[Work required] Look through the data below. Show each line where the string "icon" occurs.

** Opening Listed entries block **

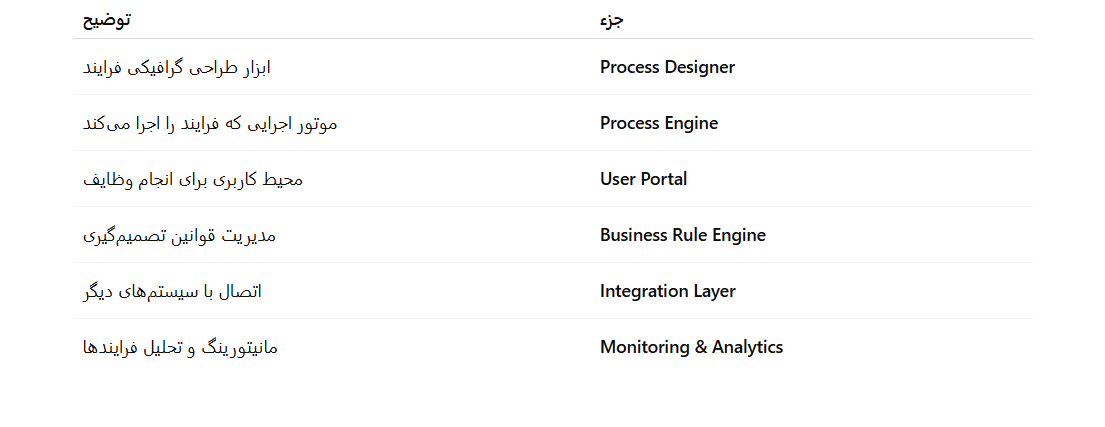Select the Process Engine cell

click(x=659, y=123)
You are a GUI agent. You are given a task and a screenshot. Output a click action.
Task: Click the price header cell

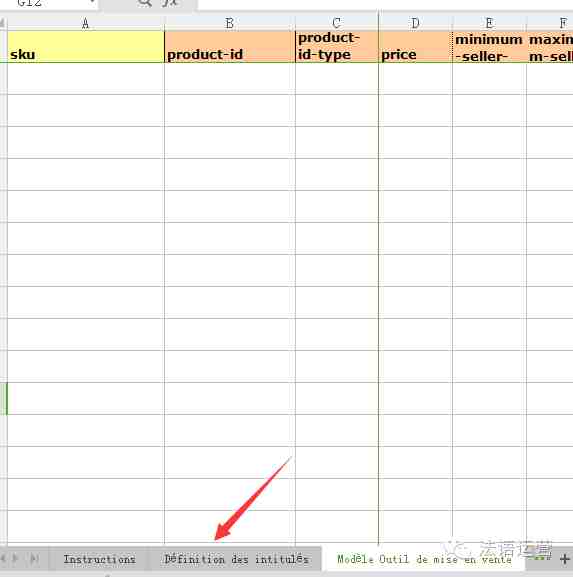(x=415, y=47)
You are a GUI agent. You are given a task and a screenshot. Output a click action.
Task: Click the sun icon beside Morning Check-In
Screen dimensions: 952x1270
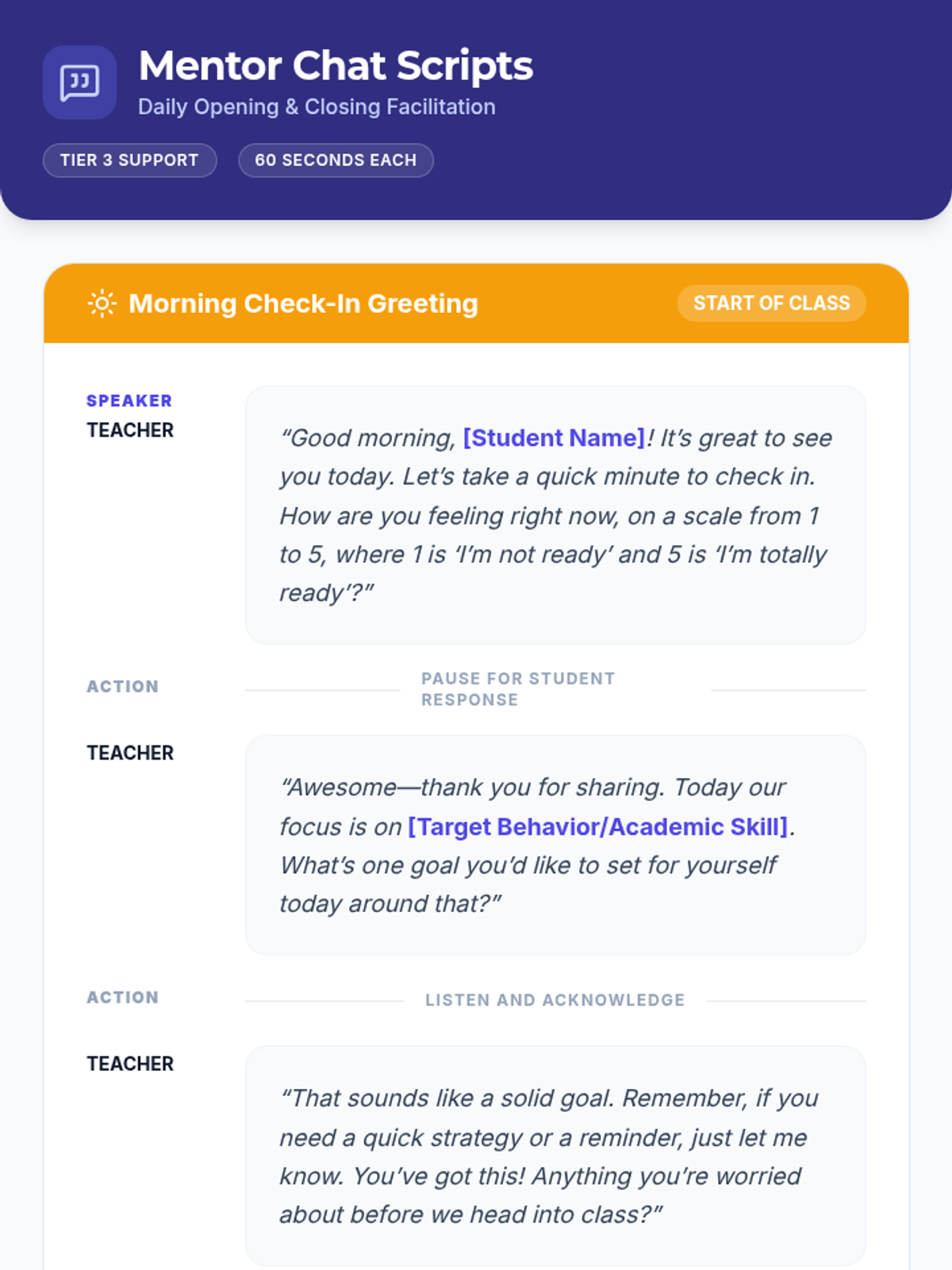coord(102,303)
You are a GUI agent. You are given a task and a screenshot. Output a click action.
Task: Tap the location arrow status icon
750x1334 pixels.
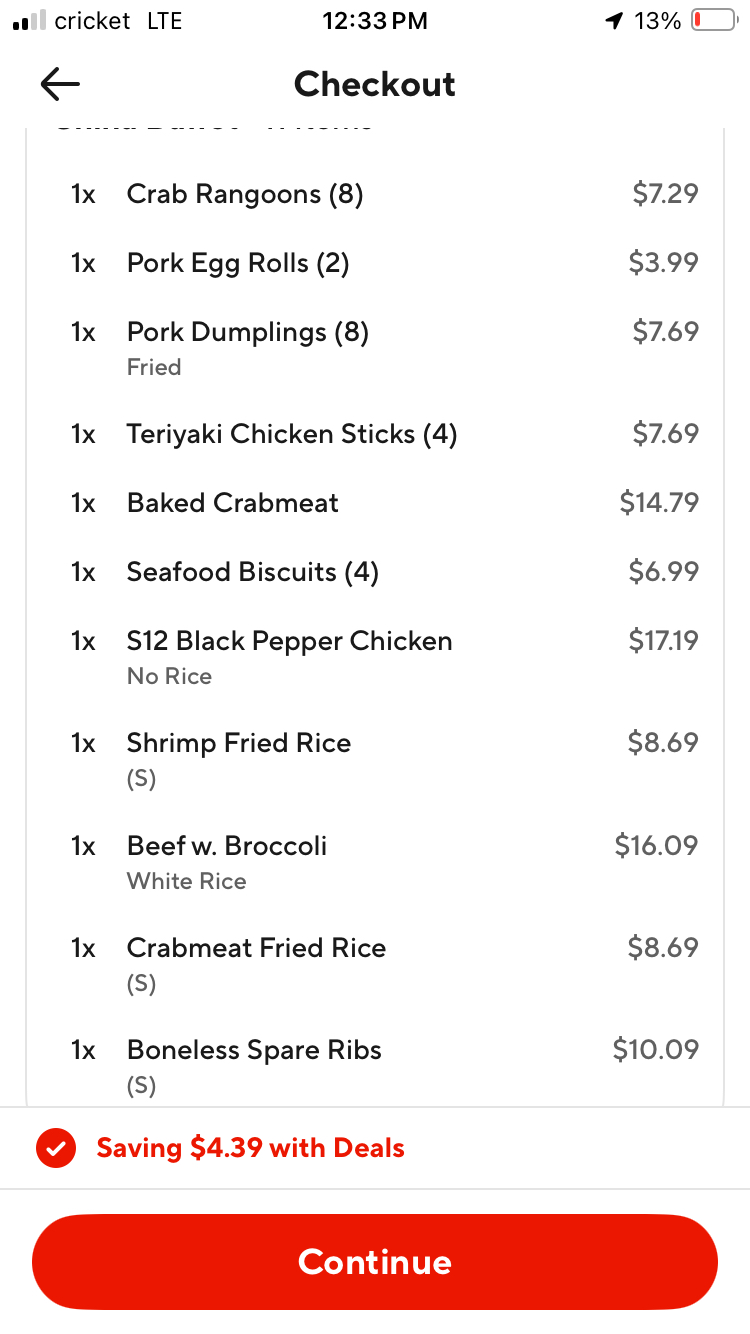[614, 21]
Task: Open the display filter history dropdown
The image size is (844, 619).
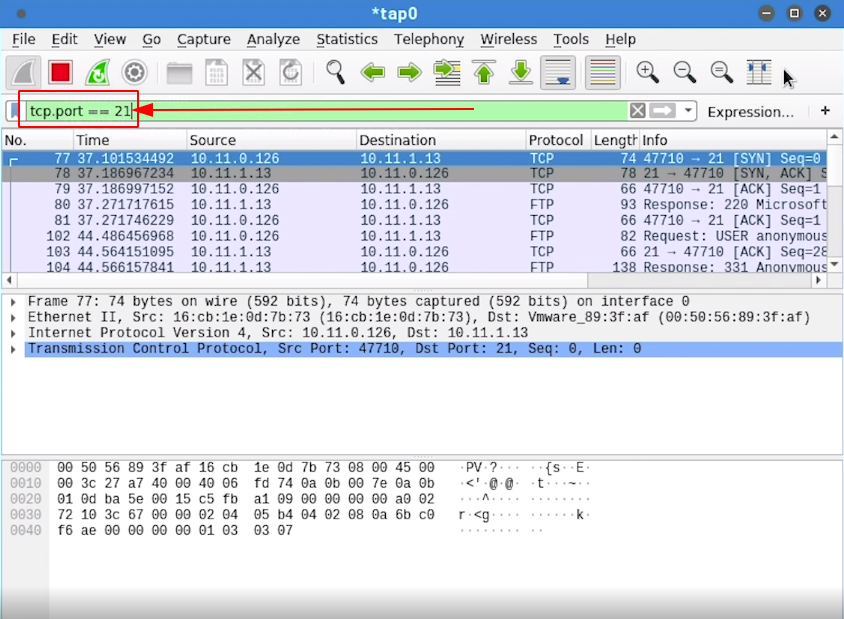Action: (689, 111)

** Closing Listed entries block **
** Opening Listed entries block **

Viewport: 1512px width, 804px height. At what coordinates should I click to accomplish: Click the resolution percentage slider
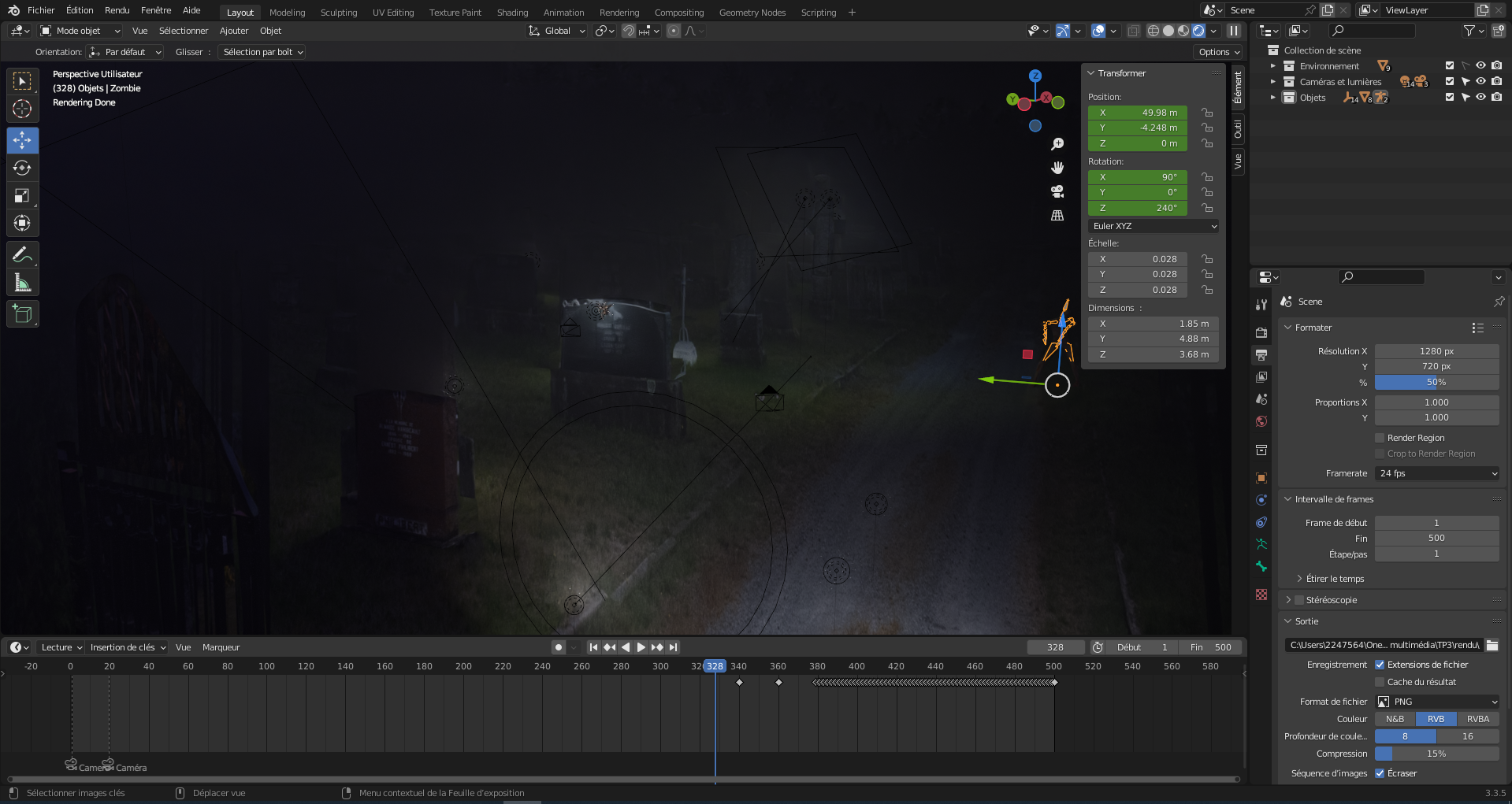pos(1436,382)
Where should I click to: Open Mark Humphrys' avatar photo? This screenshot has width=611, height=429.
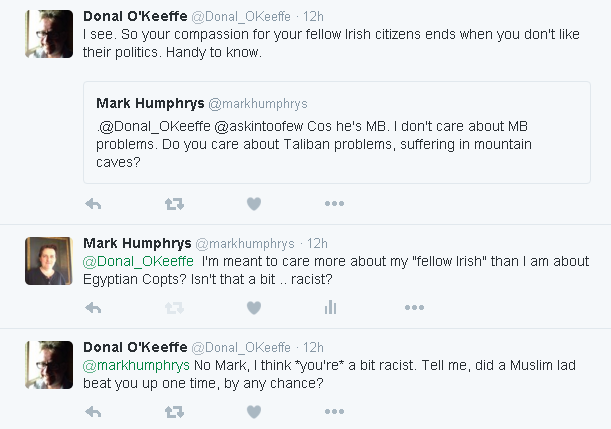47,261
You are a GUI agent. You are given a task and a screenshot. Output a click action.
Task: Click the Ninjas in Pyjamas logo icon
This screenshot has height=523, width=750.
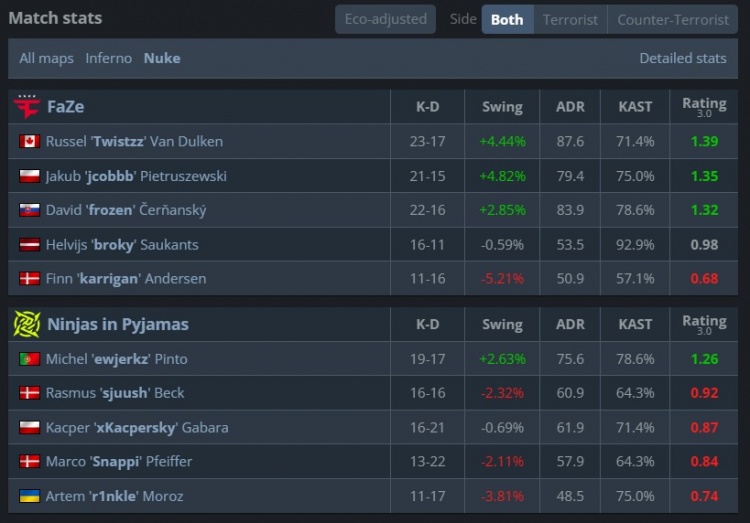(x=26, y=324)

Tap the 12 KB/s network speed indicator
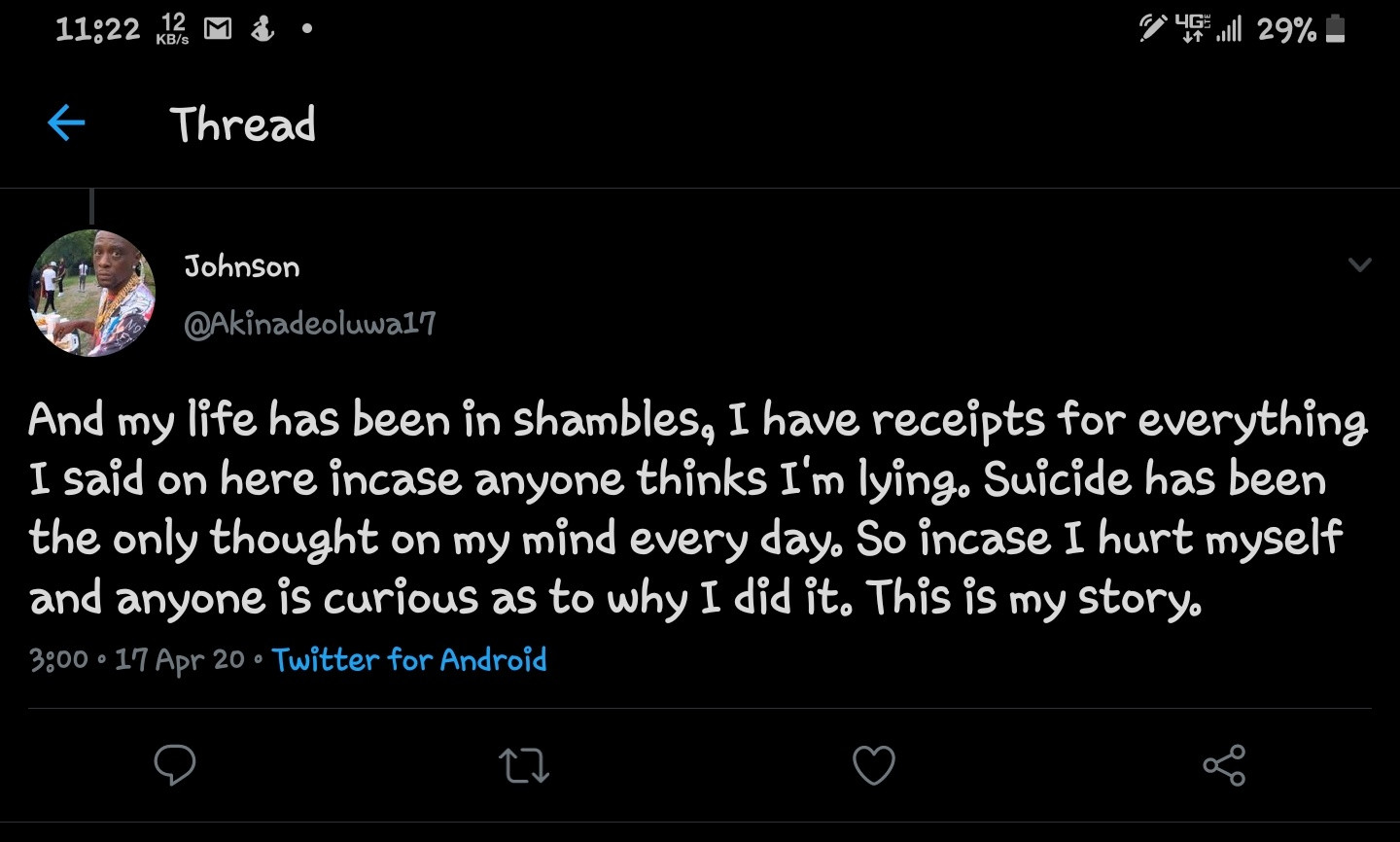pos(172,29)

** Closing Listed entries block **
** Opening Listed entries block **

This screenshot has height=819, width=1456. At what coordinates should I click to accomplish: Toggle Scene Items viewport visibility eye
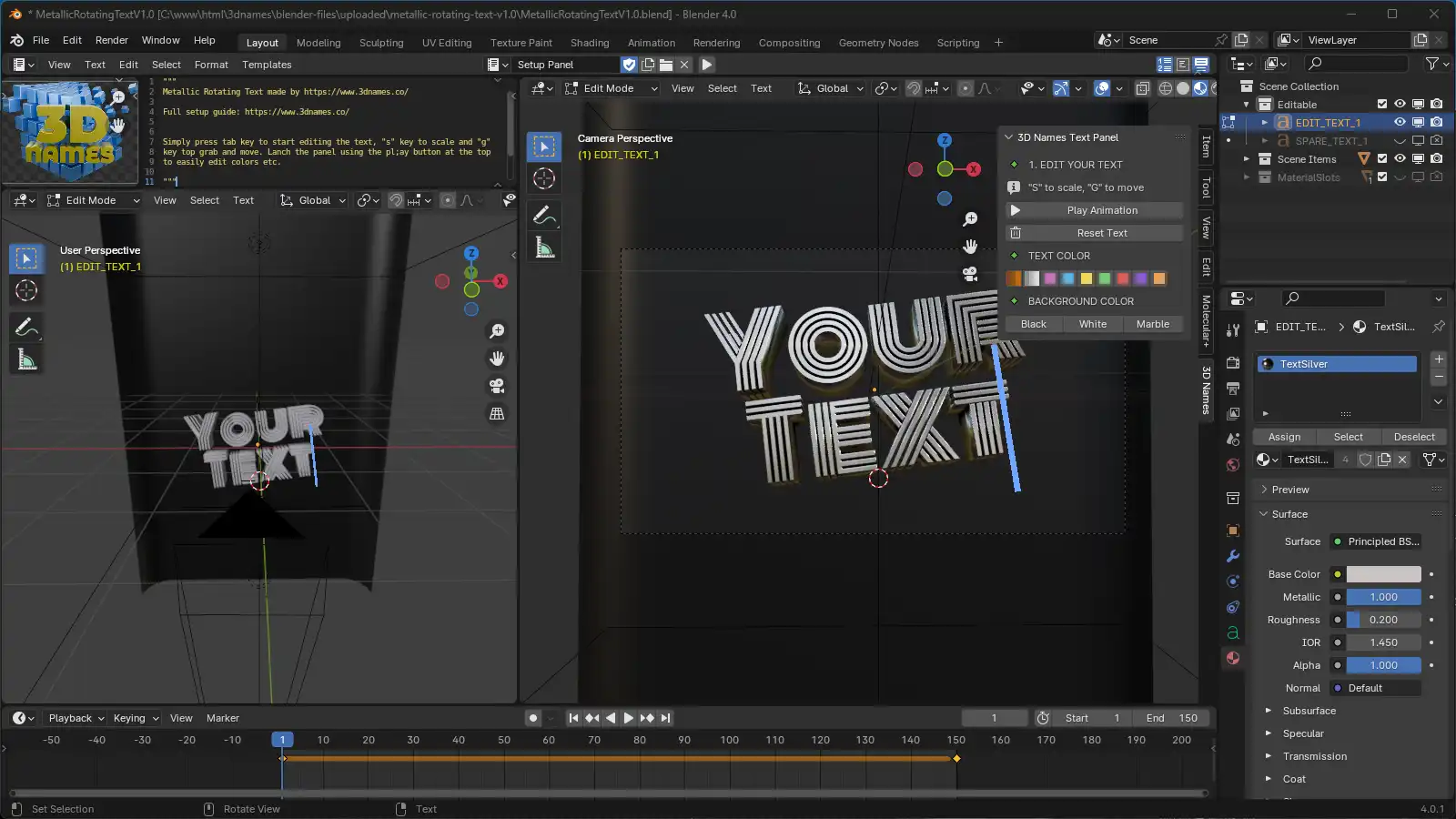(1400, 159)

** Closing Listed entries block **

[Answer to the problem]
Task: Click the sun icon beside Morning Check-In
Task: Tap the location arrow status icon
Task: Click the Ninjas in Pyjamas logo icon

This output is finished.